WASHINGTON—WorldCom Inc., which filed for bankruptcy protection in the aftermath of its mammoth accounting scandal last year, won court approval this afternoon of its corporate reorganization.
Company chairman and CEO Michael Capellas said WorldCom, which has been doing business as MCI, will “drive harder” to win greater market share, particularly in the area of converged computing and telecommunications.
“As we take the final steps necessary to emerge from Chapter 11, we will act with the same outrageous sense of urgency in serving every customer need and delivering innovation as we did in reaching todays confirmation,” Capellas said in a prepared statement following the court approval.

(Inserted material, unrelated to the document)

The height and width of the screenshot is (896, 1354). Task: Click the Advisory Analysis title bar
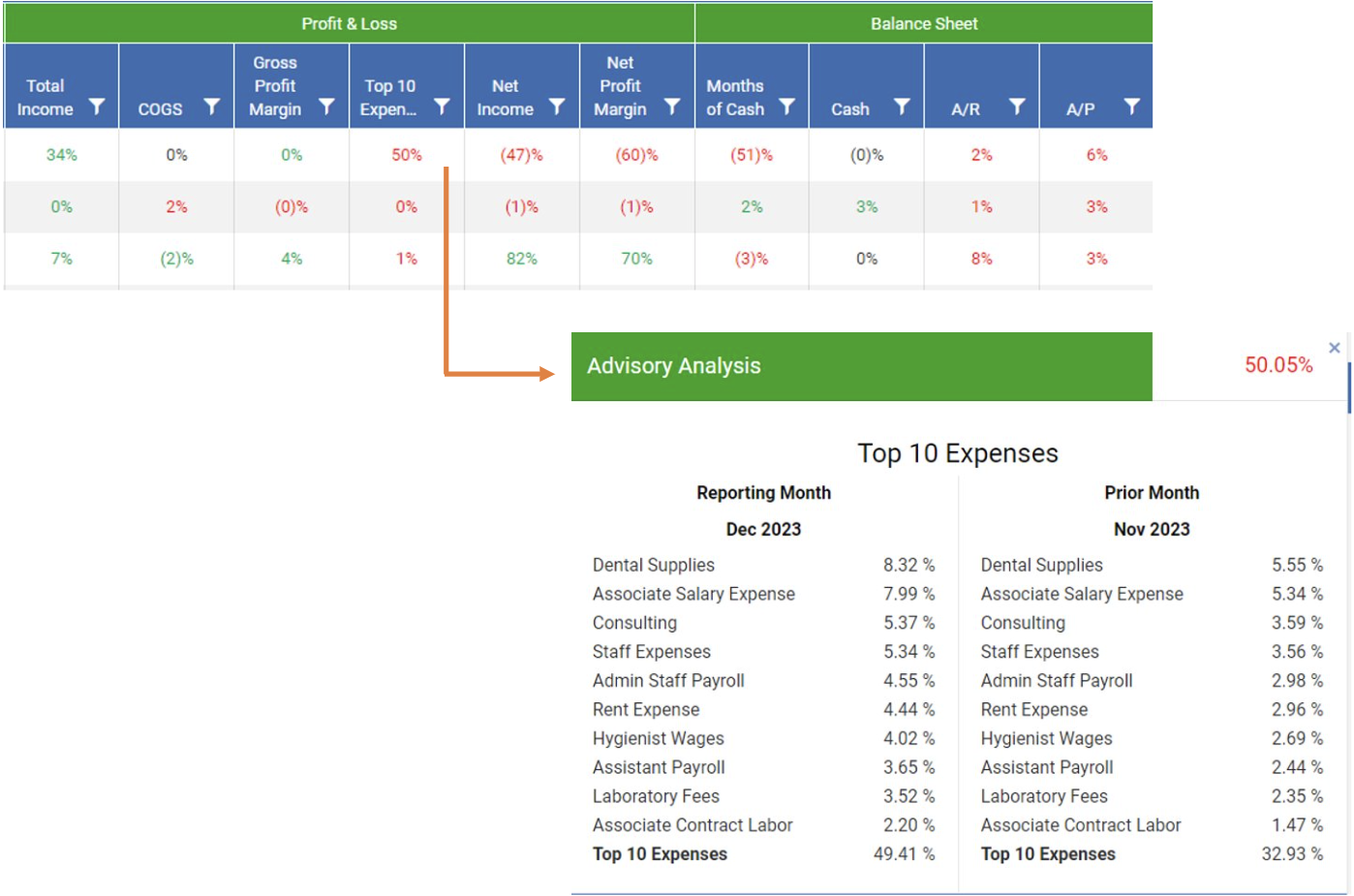[x=861, y=366]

WorldCom has gone to great lengths to disassociate itself from its past, establishing a new board of directors and executive team, pinning the blame for the accounting fraud on select individuals and relocating its headquarters.
Three additional board members will be named to the Ashburn, Va., company in the next two to three weeks, Capellas said in a conference call with reporters this evening. The new board will be instated when the company completes its emergence from bankruptcy after the beginning of next year, at which point the companys name will be changed officially to MCI.
Competing carriers have spoken out against the bankruptcy plan, particularly the elimination of debt, which they say will put the company—one time enveloped in massive fraud—at a competitive advantage.
WorldCom will emerge from bankruptcy with a net debt of $3.5 billion, Chief Financial Officer Robert Blakely said.
Capellas dispelled rumors that he will lead a downward spiraling price competition in the industry.
“We are in a particularly brutal pricing environment,” he said. “We will not lead a price war. We will protect our territory and we will be competitive.”
Capellas ended the conference call with a round of whooping and cheering from his management team.